Start of TASK INPUT

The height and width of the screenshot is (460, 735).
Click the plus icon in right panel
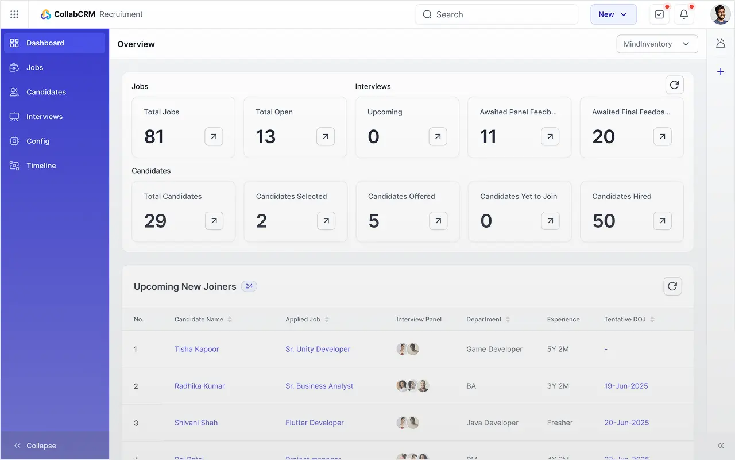click(x=721, y=72)
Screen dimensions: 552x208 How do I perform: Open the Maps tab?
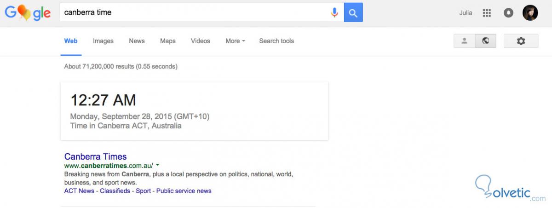[x=168, y=41]
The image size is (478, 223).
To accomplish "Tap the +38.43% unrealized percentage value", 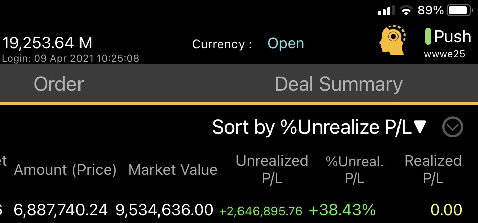I will pyautogui.click(x=342, y=210).
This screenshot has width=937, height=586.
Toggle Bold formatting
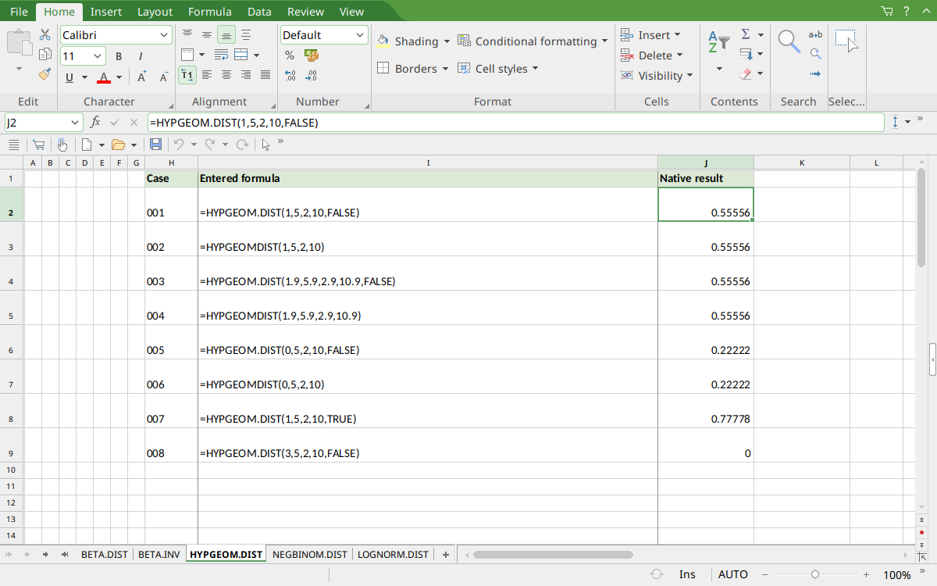coord(119,56)
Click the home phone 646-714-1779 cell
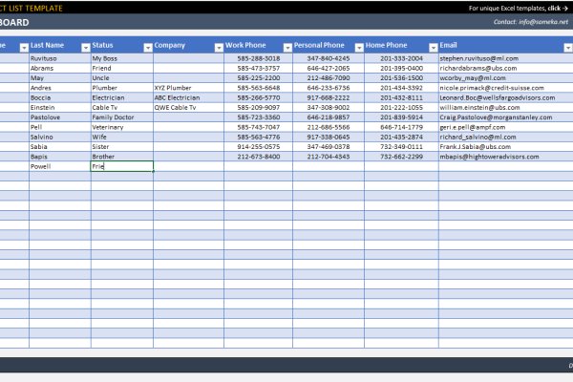Screen dimensions: 573x382 [x=401, y=127]
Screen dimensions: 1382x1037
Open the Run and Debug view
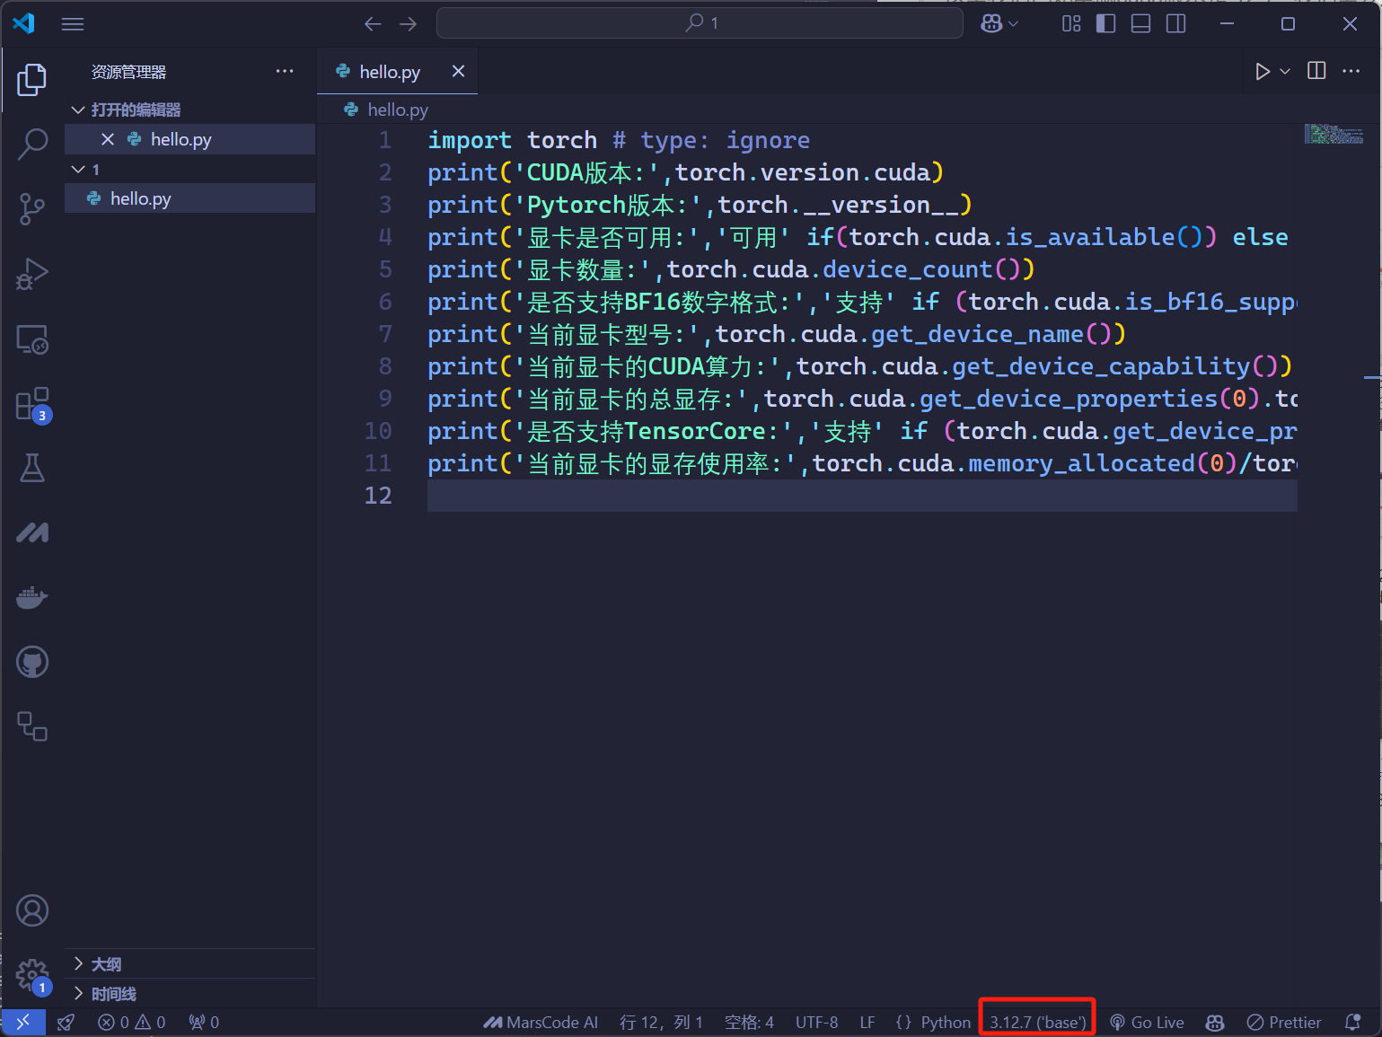32,274
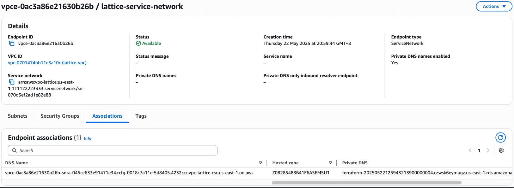The height and width of the screenshot is (188, 514).
Task: Sort by the Hosted zone column arrow
Action: click(330, 163)
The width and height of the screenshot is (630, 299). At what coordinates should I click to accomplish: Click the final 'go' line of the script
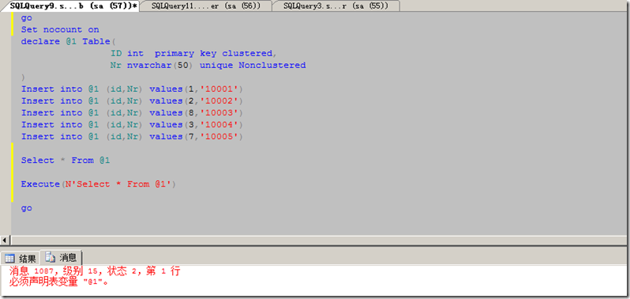27,209
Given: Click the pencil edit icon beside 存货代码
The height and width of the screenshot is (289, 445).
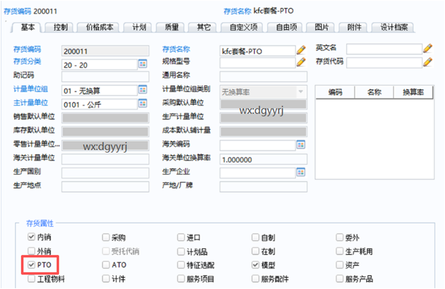Looking at the screenshot, I should [x=428, y=63].
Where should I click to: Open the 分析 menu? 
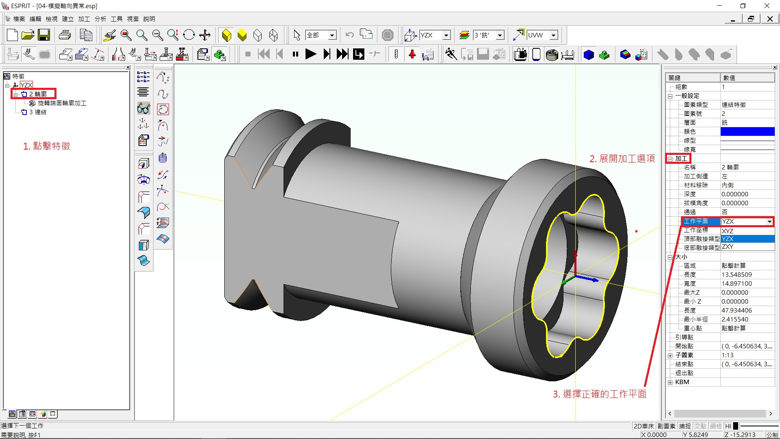click(100, 19)
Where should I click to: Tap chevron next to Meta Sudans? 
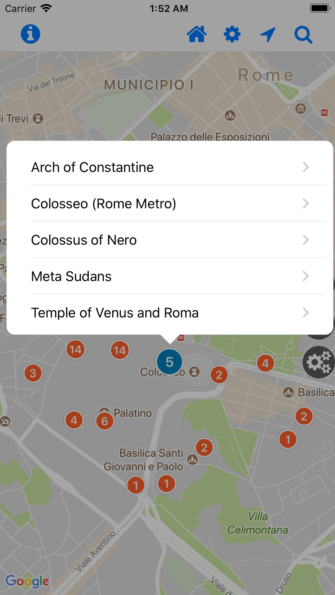coord(306,276)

End of TASK INPUT

# SET TASK
Scale the lines that run from the one containing "Where should I click to: Open the 分析 menu?" through the end of the lines, both included, by writing them out again with their requests and multiplying every coordinate in the answers by 0.9, rounding to whole numbers with halves going up. Leave the pictures out of your answer.

# EXPECTED ANSWER
Where should I click to: Open the 分析 menu? 
click(90, 17)
Where should I click to: Tap chevron next to Meta Sudans? 
coord(275,248)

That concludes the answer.